WORK ORDER: Nothing but the line with "Like Ankit Kant's post" and the lines after it, through the end of the records below, is to be repeated, exactly as it is.

═════ EXERCISE INPUTS ═════

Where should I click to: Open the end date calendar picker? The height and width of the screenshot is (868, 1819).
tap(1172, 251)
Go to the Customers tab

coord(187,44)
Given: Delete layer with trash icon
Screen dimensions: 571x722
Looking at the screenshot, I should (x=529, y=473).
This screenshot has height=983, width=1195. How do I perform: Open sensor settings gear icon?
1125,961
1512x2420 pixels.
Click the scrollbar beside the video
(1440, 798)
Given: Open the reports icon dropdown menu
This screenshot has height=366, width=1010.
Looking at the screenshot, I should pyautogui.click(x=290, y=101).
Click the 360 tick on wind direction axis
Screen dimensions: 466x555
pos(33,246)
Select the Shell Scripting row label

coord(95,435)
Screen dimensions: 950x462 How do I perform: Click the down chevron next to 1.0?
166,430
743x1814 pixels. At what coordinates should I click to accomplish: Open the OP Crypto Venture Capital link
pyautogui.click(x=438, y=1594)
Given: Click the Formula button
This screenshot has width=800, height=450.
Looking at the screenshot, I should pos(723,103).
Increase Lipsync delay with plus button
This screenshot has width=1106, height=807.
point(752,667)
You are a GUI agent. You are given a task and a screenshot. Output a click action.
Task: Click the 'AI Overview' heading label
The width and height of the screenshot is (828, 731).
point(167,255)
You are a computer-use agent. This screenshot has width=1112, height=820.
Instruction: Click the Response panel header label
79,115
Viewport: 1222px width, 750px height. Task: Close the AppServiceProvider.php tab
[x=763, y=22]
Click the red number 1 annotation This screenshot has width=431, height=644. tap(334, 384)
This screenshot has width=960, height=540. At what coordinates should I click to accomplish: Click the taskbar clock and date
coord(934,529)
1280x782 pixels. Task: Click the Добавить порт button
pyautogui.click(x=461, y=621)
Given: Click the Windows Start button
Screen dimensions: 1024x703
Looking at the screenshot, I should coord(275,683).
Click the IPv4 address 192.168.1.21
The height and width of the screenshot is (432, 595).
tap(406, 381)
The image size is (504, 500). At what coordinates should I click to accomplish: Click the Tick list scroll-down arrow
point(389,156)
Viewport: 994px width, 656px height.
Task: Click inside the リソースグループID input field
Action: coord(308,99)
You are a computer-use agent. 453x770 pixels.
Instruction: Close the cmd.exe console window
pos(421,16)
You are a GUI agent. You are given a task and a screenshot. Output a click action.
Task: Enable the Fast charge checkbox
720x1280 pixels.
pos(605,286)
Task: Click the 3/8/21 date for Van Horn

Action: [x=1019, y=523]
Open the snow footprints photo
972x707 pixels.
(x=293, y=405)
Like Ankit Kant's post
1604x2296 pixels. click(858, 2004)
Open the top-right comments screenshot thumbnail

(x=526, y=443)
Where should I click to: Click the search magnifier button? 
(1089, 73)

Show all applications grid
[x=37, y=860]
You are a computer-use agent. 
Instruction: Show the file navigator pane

═════

EXERCISE SOLUTION:
Like Ankit Kant's post
1604x2296 pixels. click(858, 2004)
Open the top-right comments screenshot thumbnail

(x=526, y=443)
Where should I click to: Click the search magnifier button? 
(1089, 73)

Show all applications grid
[x=37, y=860]
You are a computer-use agent. 
Instruction: Show the file navigator pane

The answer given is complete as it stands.